━━━━━ Exercise data

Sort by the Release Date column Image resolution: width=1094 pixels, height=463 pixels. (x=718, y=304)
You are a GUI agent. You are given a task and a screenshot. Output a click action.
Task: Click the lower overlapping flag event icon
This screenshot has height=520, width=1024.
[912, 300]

━━━━━━━━━━
━━━━━ Exercise data

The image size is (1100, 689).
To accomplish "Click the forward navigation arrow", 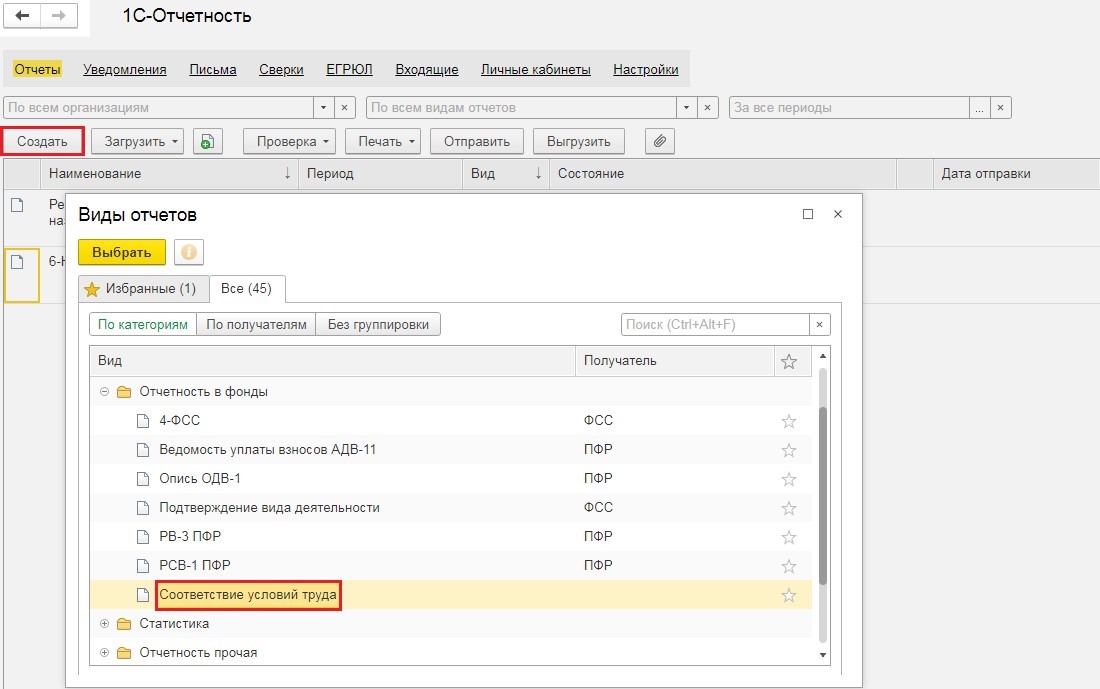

━━━━━━━━━━

__To do__
Using the entries above, extract exactly the lines from the one that contains "The image size is (1100, 689)." through the one that contains "the forward navigation". Do not carry over any pictures.

__Solution for this task__
The image size is (1100, 689).
To accomplish "Click the forward navigation arrow", 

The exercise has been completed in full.